Last week, while the boy and I were watching the season premiere episode of Top Chef which we’d DVRed, we got to talking about pho and our longing for pho, and what we could do to make it, which prompted me to post a question on the Serious Eats message board (we got some good responses). Saturday morning while watching nonstop news coverage on TV of thunderstorm and tornadic activity in the area, and totally bored out of our skulls, we started to make the broth. We followed this link provided by Serious Eats reader malenky (thanks!) and pretty much followed the recipe exactly except for at the end (which I’ll get to in a minute).
Since there was threat of hail, and the winds were high, and there was a tornado on GA400 which was trekking along la-dee-dah down the highway and then jumped into Lake Lanier, I was not about to turn on the grill to char my onions and ginger outside; so I charred them on the stovetop. If you are going to do the inside grilling route, it’s best to stand there and keep an eye on it, even though it will take a while. The onion skins were flying straight up into the air and all over the kitchen, and I really didn’t want one landing on something flammable, so I stood there and kept an eye on it.

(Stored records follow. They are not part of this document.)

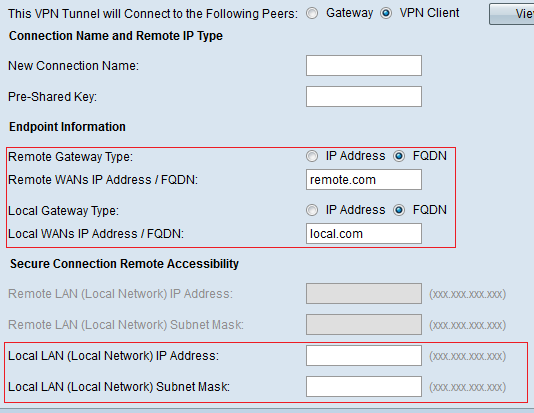Click the disabled Remote LAN IP Address field
Viewport: 534px width, 413px height.
tap(364, 293)
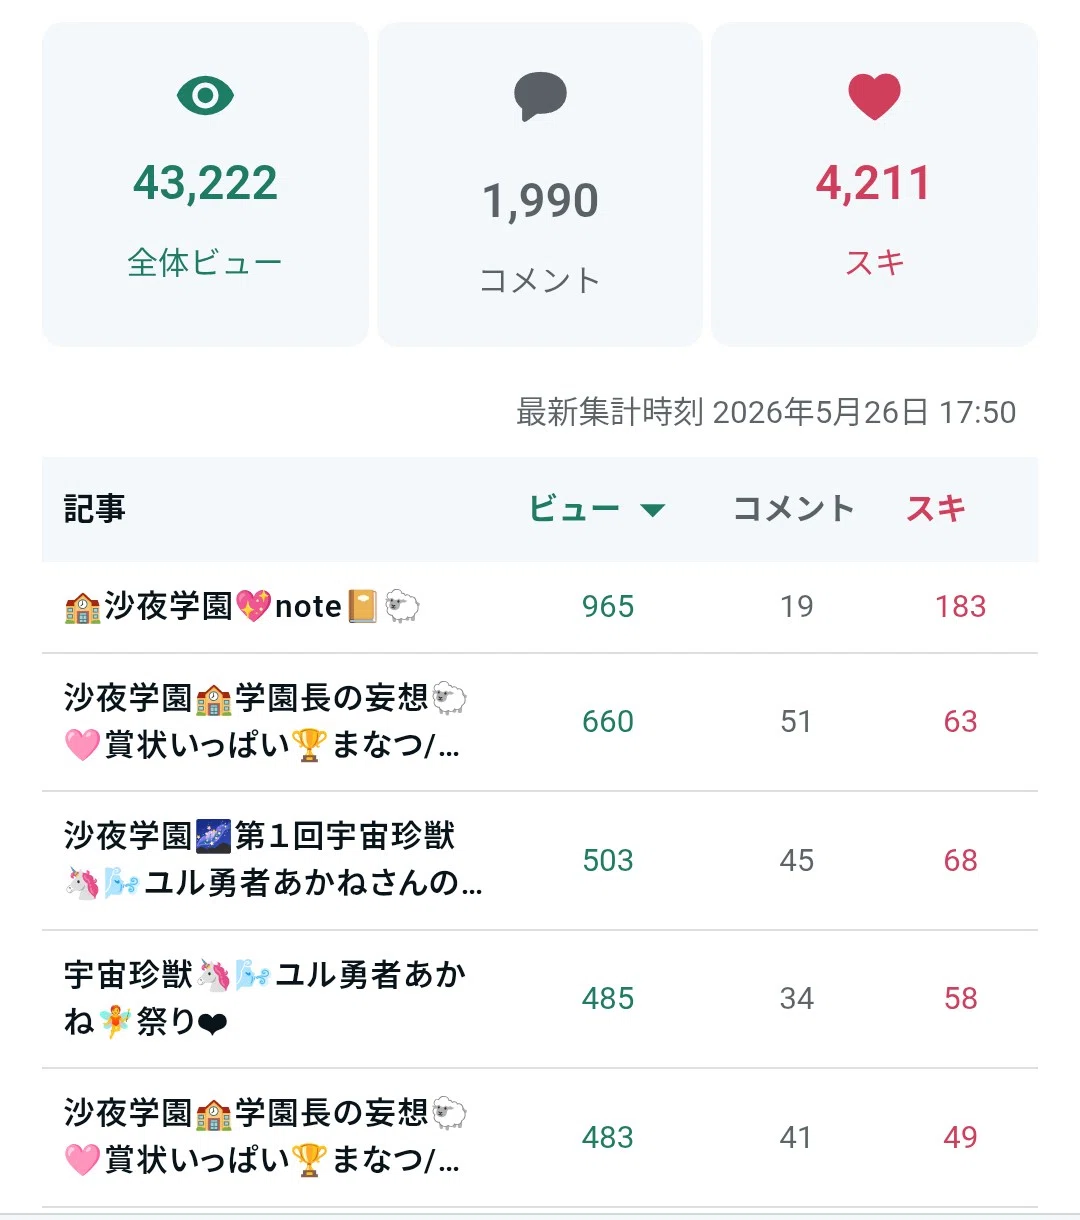The width and height of the screenshot is (1080, 1220).
Task: Click the green triangle sort arrow beside ビュー
Action: click(653, 510)
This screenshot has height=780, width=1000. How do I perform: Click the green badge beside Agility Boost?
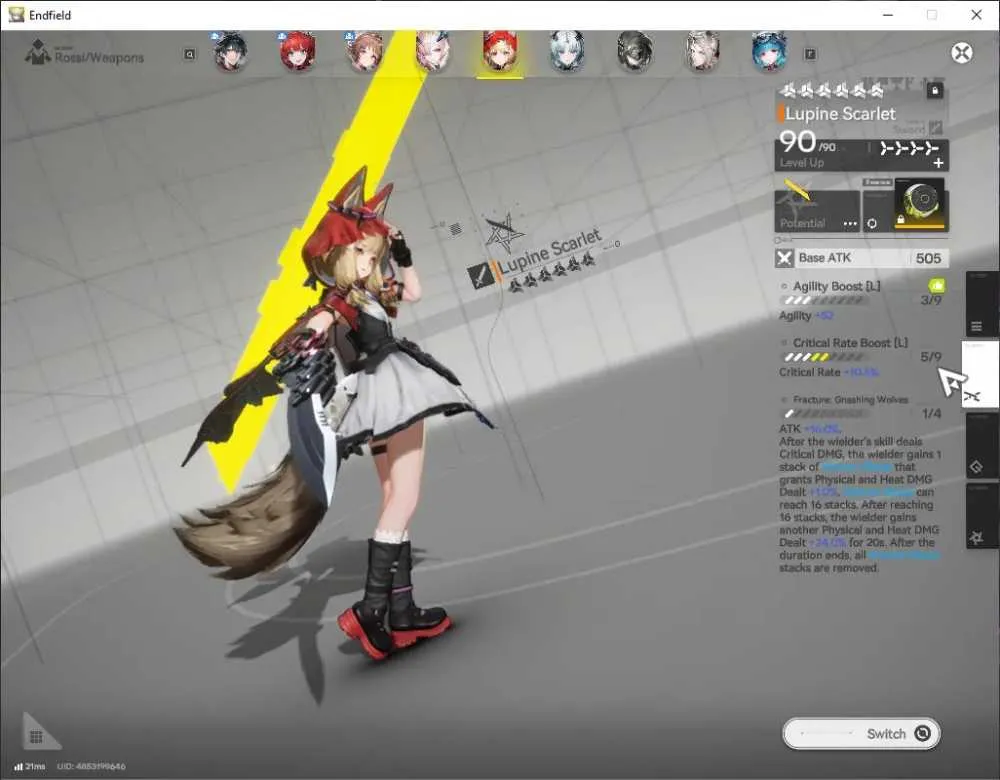[x=936, y=285]
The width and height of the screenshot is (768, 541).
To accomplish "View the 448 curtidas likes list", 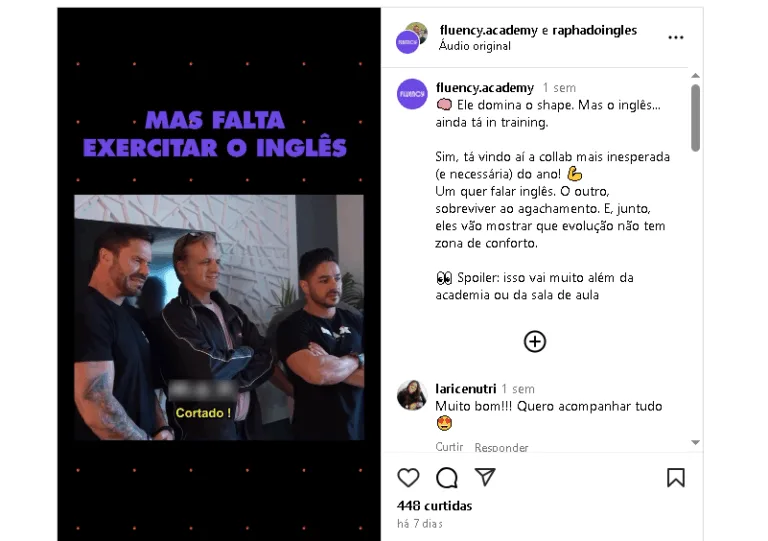I will 434,506.
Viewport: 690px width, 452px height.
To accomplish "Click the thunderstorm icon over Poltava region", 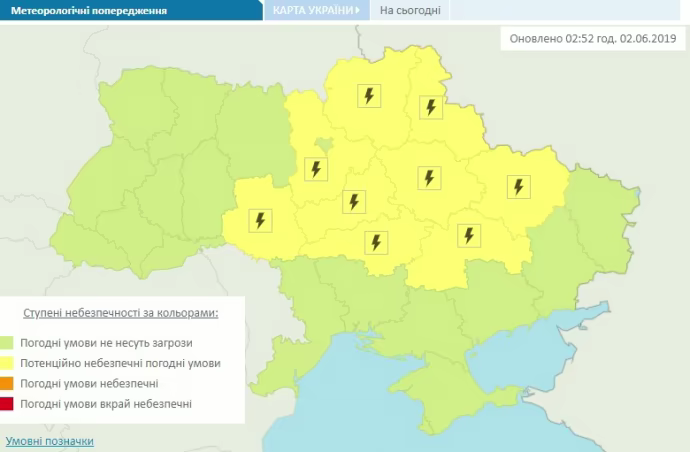I will [429, 178].
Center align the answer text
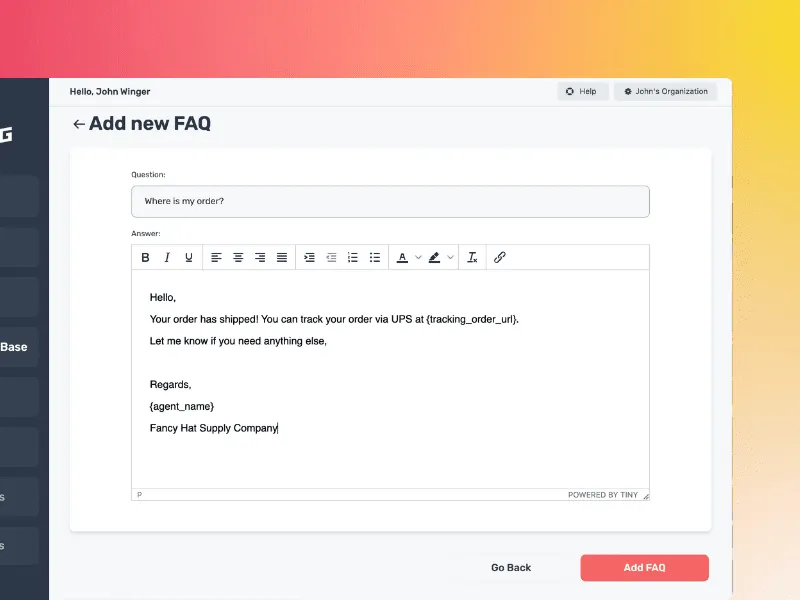800x600 pixels. [238, 258]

I did how the recipe suggests and parboil the bones – I didn’t take a picture of this step because it was pretty foul-looking actually, with all that scum bubbling on the surface. Later, after rinsing the bones, scrubbing the stock pot, and replacing the water and bringing back to a simmer, I chucked in all the other ingredients and that unmistakable enchanting aroma wafted out of the pot. I guess it must be the star anise. On its own? Too licorice-y. Floating in a vat of beef stock? Perfect.
After several hours of this, the pho was perfectly clear, and we tasted it. The boy determined that it wasn’t “beefy” enough, and although I protested, he chucked in a spoonful of veal demi which immediately made the pho broth darken. It did render it more beefy (nice description, I know, but that’s exactly what it was, More Beefy), but that clearness was gone. We strained it and it’s now resting, waiting in containers in the fridge. I’ll probably freeze most of the broth before we get around to actually using it, which won’t be until this weekend.